I also rather lost patience with him staggering on. Why didn't he apply some sense and just sit down and wait out the years on a dune? Also, the repetition of "staggered" grated for me a bit, which didn't help. As to word use, "sojourn" was for me wholly out of place -- it's a short stay or a visit, and 10,000 years is anything but! I also stumbled over the "lich" and had to check its meaning -- I only know it from "lych gate" with the alternative spelling -- and for a moment I thought you meant "lichen" (which I actually liked, since it gave a barren, scratchy, not-human vibe to the story!). I enjoy using obscure words, but it does render one vulnerable if they're not widely known. And never forget rhythm when you're writing -- that line is bumpy as written, and "more lich than man" is stronger, and gives you two extra words to use elsewhere!

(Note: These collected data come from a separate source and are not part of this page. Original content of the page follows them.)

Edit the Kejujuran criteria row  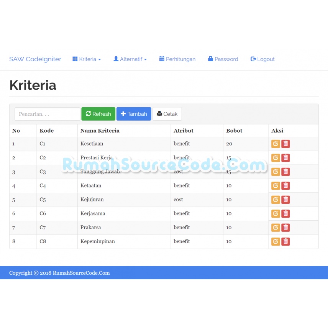point(276,200)
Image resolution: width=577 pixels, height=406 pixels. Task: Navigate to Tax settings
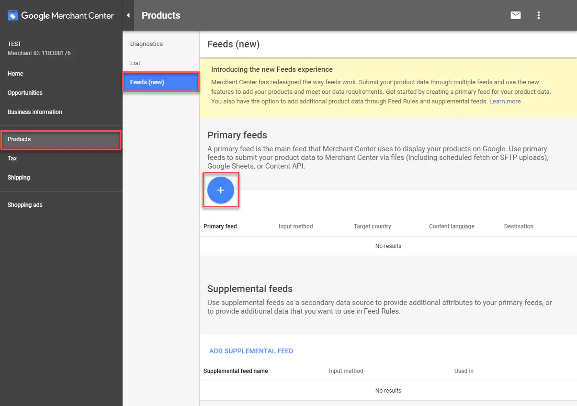coord(12,158)
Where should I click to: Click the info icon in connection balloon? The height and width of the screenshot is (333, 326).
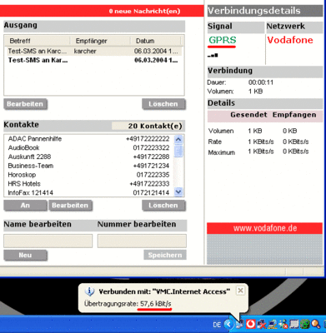(89, 291)
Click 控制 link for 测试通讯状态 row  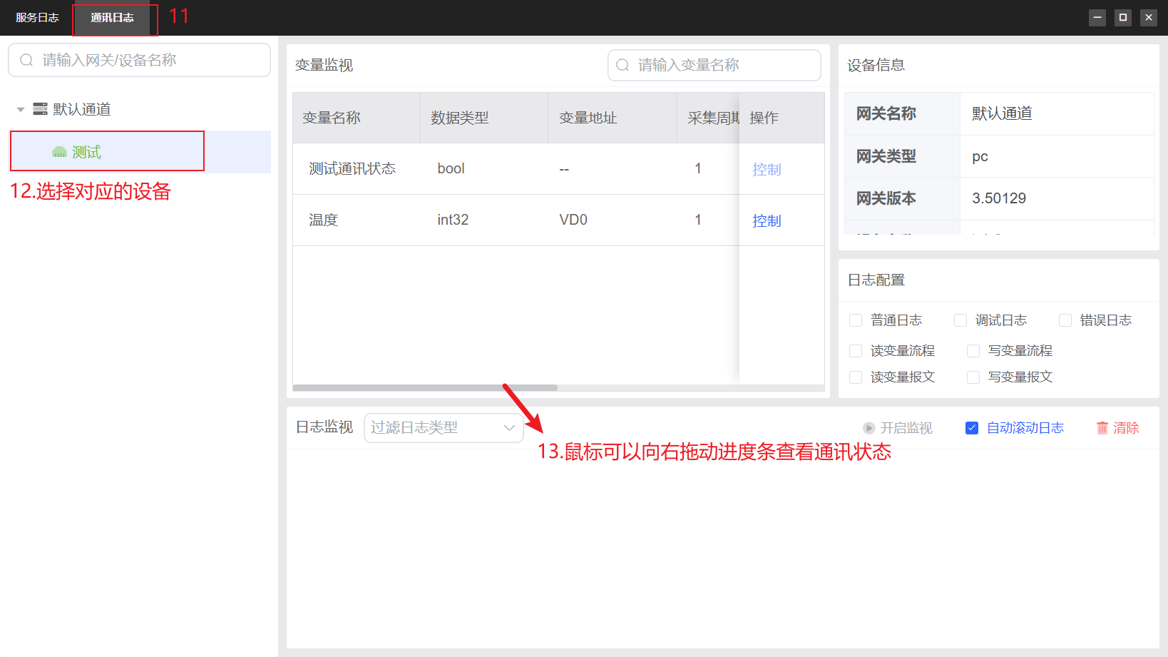[x=767, y=169]
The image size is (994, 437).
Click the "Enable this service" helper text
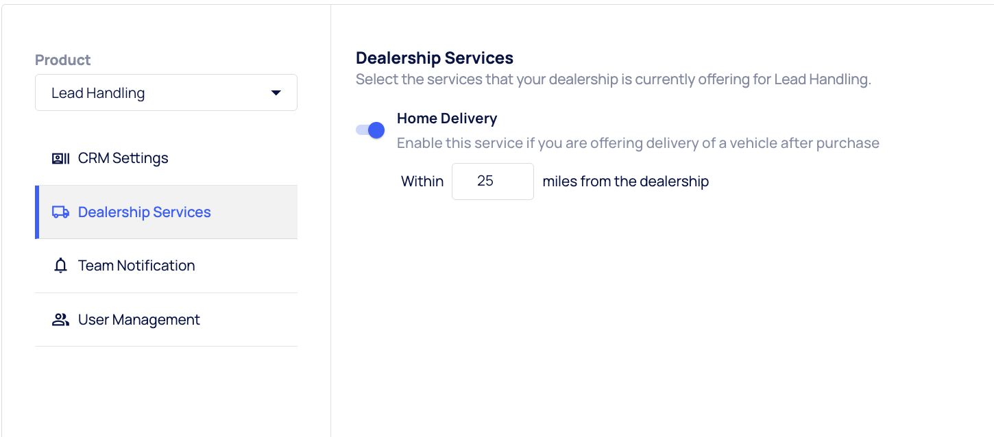638,143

Sorry I can't be more enthusiastic about the two of these, but always remember that all this is just my opinion, and as you'll have seen if you've read earlier posts here, one story can create a good many different opinions! In any event, well done for getting the stories done, and good luck with the present and future Challenges!

Thank you for your honest critique. I think you pretty well hit it on the nail with the majority of your points, so let me explain what I was trying to do with these.

The Aliens
The bulk of my writing is Hard SF, so I kinda stuck to my guns on this (which was my first attempt at a 75 worder). I had in my mind, rather than 2 people, a much larger group (1,000 people to start, a modest birth rate, and 1000 years comes to well over 1,000,000 people), but I (wrongly) assumed this would be assumed. For not being able to rejoin, in my original version, I had expressly mentioned that the FTL population had so far surpassed them technologically that there was little hope of catching up, and the language changes were so extreme, understanding one another was nearly a lost cause (especially being the occupants of the generation ship had never encountered another language). I also implied that the evolutionary shift may make them genetically incompatible (hinted at by calling them "cousins"). But, unfortunately, this sentence didn't make the cut, so I completely agree that those things could not have been discerned from the finished product.

The Gods were Angry
This was my first attempt at fantasy, so it had a double challenge of being a new genre and a 75 worder. The backstory I imagined was a goddess seduced him, and her consort punished him for it. Also, the punishment was to be placed at the center of desert which had water in any direction, only to be placed back at the center again as soon as he approached it. But, yeah, I knew this one needed some help; hence me asking.

So, again, thank you for your honest critique. I really appreciate the feedback.